Iceland on Monday raised the alert degree for a attainable eruption of its most energetic volcano after a number of small earthquakes have been registered earlier within the day.
Located in an uninhabited and distant space of central Iceland, the Grimsvotn volcano is located below an enormous glacier.
Experts have been monitoring Grimsvotn for a number of weeks after its glacier lake burst, an occasion that might set off a volcanic eruption.
In the newest eruption in 2011, an ash cloud prompted comparatively minor air visitors disruptions, when round 900 flights have been cancelled.

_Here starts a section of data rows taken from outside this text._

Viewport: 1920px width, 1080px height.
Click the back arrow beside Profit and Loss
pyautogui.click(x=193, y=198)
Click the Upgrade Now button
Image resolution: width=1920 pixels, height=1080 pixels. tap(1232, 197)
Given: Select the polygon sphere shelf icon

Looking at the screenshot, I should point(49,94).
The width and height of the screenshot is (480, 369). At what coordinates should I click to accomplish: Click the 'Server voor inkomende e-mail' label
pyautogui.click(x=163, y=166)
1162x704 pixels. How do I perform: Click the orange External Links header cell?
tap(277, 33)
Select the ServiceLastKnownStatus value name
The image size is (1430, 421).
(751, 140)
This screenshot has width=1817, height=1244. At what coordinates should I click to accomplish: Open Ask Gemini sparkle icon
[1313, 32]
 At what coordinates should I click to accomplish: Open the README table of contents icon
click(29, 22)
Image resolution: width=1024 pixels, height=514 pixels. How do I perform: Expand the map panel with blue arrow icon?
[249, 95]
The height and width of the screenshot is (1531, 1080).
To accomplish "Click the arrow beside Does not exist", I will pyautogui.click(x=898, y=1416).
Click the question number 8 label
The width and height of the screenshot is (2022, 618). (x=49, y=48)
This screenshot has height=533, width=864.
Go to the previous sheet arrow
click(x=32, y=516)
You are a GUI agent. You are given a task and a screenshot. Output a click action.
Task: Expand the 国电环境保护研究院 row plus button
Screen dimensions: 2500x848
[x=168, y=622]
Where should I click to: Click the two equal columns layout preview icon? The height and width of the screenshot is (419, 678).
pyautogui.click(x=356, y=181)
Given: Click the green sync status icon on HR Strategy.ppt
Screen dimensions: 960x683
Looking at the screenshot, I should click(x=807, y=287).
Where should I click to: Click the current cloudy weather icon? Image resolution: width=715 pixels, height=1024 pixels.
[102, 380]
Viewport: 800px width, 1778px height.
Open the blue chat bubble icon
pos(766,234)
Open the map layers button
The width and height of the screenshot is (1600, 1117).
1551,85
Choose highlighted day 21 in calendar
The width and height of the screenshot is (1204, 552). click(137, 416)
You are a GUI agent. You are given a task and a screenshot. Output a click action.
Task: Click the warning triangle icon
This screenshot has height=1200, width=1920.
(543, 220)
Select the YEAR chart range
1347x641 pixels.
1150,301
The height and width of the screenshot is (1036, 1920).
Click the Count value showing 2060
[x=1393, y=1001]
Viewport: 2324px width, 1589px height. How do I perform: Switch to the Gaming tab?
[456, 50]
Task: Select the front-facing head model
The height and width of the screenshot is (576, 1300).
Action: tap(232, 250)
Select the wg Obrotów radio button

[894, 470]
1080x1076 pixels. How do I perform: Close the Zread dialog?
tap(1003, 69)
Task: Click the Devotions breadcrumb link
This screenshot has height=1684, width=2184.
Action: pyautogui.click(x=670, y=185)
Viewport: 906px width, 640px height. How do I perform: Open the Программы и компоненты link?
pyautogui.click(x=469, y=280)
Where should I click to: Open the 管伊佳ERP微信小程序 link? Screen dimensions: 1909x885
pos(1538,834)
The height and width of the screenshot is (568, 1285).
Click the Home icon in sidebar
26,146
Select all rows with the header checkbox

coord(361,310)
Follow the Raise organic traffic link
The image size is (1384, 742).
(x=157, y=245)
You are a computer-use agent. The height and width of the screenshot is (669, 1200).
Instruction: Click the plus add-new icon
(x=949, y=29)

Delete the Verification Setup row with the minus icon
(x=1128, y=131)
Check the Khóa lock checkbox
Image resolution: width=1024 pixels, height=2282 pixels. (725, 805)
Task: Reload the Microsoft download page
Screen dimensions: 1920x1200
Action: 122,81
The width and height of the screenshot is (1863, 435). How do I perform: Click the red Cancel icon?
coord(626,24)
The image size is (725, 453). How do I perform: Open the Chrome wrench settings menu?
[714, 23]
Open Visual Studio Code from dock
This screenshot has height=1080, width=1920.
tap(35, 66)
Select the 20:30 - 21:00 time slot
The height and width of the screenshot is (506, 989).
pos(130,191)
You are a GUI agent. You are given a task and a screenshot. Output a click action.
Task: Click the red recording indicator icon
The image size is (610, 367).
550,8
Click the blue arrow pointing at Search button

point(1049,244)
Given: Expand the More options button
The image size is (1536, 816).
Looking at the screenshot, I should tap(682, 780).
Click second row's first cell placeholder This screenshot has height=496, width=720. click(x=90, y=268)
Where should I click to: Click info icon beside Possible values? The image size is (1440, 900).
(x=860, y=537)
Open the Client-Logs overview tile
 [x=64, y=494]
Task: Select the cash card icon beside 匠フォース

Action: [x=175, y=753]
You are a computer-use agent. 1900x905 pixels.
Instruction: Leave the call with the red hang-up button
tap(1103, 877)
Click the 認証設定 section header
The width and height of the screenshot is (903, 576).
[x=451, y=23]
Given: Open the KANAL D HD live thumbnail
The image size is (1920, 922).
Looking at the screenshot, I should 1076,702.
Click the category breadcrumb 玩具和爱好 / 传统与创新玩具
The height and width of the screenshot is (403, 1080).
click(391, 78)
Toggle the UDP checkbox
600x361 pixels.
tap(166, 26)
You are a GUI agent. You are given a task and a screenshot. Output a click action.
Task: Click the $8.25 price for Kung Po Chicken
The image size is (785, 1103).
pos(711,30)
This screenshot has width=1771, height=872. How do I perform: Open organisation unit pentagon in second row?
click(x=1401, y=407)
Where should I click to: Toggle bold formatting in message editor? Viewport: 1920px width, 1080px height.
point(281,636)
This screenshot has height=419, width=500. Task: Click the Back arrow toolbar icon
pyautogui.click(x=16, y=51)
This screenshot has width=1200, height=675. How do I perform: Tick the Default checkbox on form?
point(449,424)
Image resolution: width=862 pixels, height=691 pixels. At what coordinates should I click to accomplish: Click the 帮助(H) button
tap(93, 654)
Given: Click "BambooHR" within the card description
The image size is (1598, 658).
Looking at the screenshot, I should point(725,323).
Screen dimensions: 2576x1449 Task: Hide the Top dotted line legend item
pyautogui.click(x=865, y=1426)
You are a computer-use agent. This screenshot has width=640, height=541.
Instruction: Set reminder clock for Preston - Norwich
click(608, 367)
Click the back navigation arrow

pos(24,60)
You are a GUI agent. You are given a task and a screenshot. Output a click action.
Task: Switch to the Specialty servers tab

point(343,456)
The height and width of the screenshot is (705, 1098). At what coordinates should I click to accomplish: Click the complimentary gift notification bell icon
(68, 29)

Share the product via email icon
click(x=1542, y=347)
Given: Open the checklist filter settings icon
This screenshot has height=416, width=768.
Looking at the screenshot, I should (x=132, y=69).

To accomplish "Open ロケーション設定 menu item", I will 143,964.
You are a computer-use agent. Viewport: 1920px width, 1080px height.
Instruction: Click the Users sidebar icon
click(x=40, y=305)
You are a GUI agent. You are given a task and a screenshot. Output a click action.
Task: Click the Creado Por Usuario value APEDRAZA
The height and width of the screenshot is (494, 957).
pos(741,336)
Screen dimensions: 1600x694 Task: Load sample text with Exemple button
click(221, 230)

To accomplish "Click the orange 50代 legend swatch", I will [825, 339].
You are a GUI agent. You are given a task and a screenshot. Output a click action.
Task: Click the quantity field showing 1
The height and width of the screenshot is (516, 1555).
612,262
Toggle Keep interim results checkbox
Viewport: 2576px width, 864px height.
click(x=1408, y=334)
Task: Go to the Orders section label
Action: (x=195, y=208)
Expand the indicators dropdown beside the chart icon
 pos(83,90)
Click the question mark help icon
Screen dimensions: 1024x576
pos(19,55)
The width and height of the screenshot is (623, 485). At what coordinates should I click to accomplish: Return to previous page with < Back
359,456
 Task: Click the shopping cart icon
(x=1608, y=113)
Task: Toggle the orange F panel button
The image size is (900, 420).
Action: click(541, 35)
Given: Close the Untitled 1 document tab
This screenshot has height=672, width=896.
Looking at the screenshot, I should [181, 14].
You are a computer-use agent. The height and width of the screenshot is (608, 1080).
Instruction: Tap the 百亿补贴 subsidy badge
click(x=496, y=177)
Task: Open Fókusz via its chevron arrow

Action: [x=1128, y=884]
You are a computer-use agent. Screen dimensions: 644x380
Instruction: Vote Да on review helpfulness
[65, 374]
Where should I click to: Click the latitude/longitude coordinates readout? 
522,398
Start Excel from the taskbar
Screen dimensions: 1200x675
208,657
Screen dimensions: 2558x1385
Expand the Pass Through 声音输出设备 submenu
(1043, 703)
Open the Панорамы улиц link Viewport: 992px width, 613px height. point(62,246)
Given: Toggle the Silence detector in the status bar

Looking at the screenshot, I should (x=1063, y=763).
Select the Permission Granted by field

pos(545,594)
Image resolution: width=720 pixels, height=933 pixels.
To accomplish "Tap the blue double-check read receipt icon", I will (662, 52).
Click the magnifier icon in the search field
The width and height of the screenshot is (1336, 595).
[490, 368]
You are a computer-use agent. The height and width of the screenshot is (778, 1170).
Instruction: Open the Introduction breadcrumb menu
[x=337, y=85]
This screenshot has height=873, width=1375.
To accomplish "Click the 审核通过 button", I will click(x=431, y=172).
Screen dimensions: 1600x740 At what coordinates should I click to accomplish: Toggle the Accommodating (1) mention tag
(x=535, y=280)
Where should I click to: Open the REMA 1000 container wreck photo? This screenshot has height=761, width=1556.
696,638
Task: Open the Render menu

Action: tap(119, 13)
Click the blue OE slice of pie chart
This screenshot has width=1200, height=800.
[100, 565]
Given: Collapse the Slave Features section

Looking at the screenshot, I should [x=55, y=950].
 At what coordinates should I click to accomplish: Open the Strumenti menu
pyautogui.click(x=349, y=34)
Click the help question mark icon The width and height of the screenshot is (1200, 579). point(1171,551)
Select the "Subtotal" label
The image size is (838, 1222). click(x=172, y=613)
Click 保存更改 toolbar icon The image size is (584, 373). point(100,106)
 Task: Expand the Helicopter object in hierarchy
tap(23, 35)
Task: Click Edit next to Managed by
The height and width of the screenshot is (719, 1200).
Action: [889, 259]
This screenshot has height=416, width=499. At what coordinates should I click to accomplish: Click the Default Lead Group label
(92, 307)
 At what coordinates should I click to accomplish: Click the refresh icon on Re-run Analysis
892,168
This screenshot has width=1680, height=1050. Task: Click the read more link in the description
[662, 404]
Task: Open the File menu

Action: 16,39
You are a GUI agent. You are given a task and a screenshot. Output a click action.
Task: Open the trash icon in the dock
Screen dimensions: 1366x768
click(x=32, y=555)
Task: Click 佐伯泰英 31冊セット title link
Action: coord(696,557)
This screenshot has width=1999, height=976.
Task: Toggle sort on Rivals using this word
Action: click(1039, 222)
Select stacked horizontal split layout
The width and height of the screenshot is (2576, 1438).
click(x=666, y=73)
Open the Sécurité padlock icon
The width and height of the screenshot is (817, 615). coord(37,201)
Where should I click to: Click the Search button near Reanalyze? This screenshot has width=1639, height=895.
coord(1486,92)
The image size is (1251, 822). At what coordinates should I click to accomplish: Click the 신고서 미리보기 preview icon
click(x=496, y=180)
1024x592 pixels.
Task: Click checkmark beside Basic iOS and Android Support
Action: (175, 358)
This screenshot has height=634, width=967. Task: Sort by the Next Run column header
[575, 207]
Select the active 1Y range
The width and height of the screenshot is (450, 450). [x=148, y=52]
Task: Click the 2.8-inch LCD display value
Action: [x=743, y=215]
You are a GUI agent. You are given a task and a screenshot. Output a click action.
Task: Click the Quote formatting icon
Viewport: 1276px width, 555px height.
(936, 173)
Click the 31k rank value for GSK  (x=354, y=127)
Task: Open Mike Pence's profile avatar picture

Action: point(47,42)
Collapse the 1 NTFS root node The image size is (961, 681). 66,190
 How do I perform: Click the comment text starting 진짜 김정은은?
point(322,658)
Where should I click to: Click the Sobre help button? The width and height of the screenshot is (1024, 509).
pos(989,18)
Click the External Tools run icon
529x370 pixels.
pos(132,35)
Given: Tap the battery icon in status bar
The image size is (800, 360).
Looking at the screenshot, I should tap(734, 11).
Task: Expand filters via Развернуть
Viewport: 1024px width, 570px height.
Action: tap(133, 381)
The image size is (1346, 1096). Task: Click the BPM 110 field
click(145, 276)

That was thought-about minor in comparison with the eruption a yr earlier of the Eyjafjallajokull volcano, which led to the cancellation of 100,000 flights and stranded 10 million passengers.
The alert degree for the Grimsvotn volcano was on Monday raised to “orange” from “yellow”, resulting from “heightened seismic activity”, the Icelandic Meteorological Office (IMO) stated on its web site.
The color code, designed to tell the aviation trade of the danger of an eruption, means the volcano “is showing heightened activity with an increased probability of eruption”, in accordance with the IMO’s scale.
Code purple means an eruption is taken into account imminent, with a robust probability that an ash cloud may trigger vital disruption to air visitors.
Several quakes measuring a magnitude of as much as 3.6 have been registered on Monday.
While seismic exercise has elevated over the previous two days, no rise within the volcano’s magma has been detected to this point, the IMO stated.
“This seismic activity may be due to the decreasing pressure above the volcano, as the floodwaters have been released from the subglacial lake,” the IMO stated.
A pure phenomenon often known as “jokulhlaup”, the subglacial flooding started round two weeks in the past and reached a peak early Sunday.
The IMO stated measurements confirmed that the ice cap on Grimsvotn’s subglacial lake has subsided by about 77 meters (253 ft).
The easing of stress on the volcano, spurred by the flowing of tens of millions of tonnes of water, can set off an eruption. That was the case in 2004, 1934, and 1922.
Located below Iceland’s greatest glacier Vatnajokull, Grimsvotn final erupted in 2011. Its latest eruptions have occurred each 5 to 10 years.